**How to complete this task:** Here are the records. Write out exactly the lines between the one holding "Eco Republicano (70, 2345)" and the one holding "Nueva Tribuna (67, 2390)", inclusive.

**Items from a data source:**
((
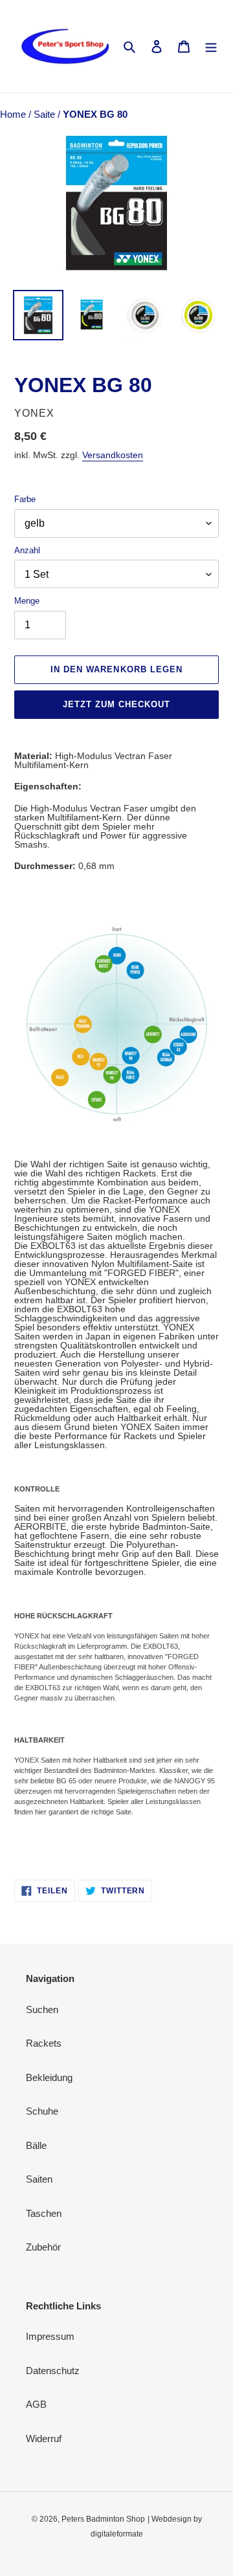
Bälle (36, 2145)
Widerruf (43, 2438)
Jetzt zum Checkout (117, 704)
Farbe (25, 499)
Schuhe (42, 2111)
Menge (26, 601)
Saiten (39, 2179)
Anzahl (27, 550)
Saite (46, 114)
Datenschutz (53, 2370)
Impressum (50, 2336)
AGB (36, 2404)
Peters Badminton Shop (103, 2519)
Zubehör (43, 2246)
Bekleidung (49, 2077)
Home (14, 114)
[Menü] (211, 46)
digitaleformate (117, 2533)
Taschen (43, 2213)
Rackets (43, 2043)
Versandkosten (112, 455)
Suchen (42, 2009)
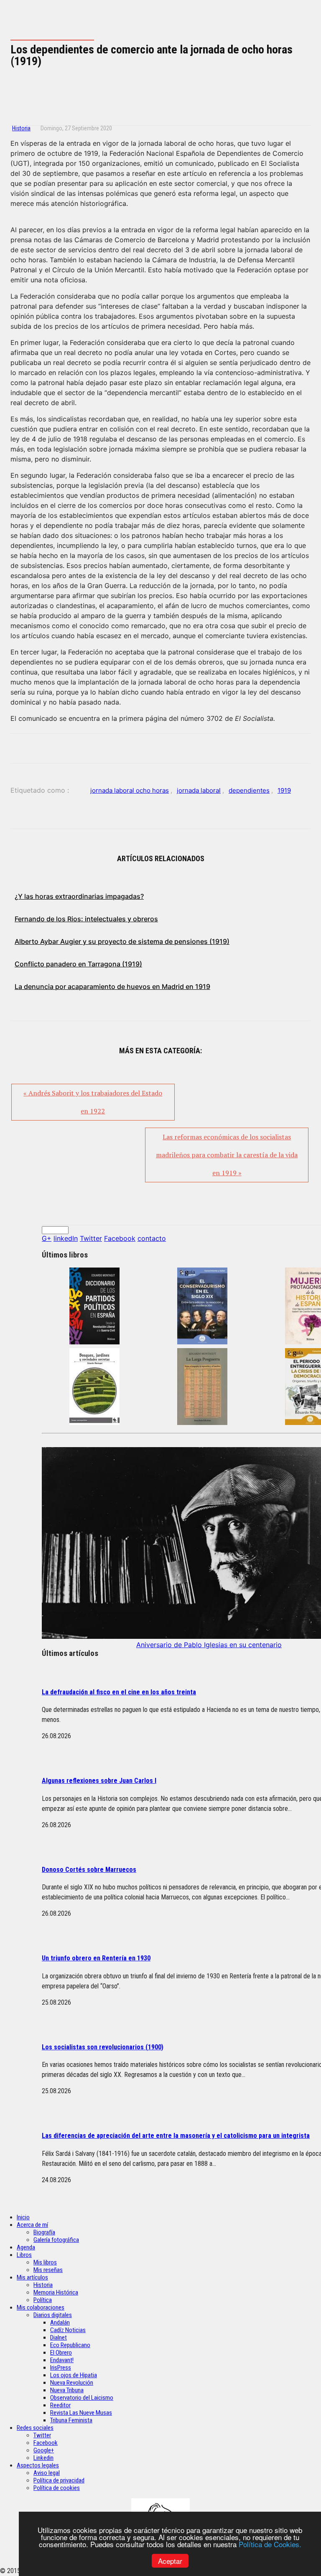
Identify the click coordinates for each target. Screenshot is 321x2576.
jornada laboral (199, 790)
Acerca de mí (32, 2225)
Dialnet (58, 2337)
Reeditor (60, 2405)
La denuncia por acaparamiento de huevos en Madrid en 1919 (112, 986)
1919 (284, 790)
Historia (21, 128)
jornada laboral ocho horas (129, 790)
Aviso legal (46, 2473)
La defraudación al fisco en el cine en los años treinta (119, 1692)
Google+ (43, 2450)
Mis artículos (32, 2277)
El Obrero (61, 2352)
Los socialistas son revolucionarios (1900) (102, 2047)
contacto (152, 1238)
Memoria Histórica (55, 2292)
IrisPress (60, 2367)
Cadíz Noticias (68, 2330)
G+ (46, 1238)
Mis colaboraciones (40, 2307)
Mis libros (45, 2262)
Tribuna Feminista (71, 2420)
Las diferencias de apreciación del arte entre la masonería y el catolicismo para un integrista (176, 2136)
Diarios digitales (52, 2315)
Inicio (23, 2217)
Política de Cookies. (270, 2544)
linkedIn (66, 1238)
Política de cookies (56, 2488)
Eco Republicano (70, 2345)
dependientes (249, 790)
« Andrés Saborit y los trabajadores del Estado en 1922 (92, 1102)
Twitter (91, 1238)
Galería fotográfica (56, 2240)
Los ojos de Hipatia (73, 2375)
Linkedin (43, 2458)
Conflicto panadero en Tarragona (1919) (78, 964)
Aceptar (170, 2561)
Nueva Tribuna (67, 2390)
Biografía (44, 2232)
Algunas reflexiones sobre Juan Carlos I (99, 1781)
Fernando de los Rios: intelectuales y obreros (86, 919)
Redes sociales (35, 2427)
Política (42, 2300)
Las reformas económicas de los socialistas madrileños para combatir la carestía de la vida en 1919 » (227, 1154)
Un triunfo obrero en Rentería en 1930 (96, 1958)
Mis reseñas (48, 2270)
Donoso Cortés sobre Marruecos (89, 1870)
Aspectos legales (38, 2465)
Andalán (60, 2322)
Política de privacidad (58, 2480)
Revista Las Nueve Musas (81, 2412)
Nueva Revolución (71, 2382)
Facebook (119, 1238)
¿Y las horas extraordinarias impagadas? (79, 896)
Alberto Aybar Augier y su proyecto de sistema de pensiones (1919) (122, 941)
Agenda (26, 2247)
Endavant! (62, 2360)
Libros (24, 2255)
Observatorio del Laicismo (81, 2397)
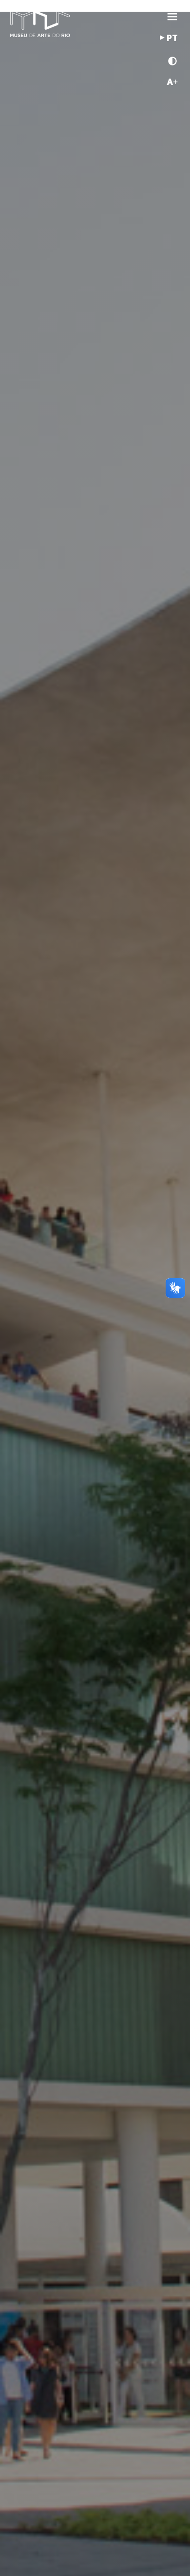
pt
))
**Response below:**
Eco Republicano (70, 2345)
dependientes (249, 790)
« Andrés Saborit y los trabajadores del Estado en 1922 (92, 1102)
Twitter (91, 1238)
Galería fotográfica (56, 2240)
Los ojos de Hipatia (73, 2375)
Linkedin (43, 2458)
Conflicto panadero en Tarragona (1919) (78, 964)
Aceptar (170, 2561)
Nueva Tribuna (67, 2390)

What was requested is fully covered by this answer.